Required work -
Filter the listing below, keeping only the lines with the word "computer".

........

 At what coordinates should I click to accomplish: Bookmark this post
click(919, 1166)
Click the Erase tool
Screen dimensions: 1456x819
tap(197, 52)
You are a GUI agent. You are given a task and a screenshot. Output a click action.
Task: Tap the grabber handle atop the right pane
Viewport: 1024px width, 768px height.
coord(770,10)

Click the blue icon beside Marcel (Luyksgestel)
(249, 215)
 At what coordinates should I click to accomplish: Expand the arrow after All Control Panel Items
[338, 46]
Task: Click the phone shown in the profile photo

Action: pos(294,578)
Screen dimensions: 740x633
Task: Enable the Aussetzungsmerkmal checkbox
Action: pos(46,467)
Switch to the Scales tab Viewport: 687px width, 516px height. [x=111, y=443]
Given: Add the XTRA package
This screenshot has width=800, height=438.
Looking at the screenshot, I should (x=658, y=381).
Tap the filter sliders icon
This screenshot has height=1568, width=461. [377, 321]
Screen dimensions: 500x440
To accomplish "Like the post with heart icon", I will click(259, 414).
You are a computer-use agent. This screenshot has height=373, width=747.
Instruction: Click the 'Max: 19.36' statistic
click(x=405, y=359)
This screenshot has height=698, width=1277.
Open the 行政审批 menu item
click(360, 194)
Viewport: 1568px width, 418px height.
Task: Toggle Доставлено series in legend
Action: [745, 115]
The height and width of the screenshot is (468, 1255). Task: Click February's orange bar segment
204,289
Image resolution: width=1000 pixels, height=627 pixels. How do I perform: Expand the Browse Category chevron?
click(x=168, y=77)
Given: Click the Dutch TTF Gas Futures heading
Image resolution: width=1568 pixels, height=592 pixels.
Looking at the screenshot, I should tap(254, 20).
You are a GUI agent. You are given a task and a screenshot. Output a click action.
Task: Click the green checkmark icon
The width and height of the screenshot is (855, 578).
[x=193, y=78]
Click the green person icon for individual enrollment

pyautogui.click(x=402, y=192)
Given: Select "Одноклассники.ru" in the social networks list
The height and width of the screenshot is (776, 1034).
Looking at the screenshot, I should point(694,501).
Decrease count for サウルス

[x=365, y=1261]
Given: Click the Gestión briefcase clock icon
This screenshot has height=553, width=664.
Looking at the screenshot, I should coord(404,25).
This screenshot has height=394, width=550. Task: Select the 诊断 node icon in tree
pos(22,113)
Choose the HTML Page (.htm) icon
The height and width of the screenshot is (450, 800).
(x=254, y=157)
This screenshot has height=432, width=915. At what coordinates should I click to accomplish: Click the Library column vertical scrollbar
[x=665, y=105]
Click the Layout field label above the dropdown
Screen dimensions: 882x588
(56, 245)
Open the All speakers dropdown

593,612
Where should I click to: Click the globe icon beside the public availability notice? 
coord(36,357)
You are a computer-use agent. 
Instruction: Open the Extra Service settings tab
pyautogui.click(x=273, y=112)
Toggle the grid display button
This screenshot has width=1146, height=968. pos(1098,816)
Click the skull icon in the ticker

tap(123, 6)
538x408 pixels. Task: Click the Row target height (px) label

........

Answer area -
You are a computer-use agent. This screenshot has height=373, width=747.
You are a computer-use agent. 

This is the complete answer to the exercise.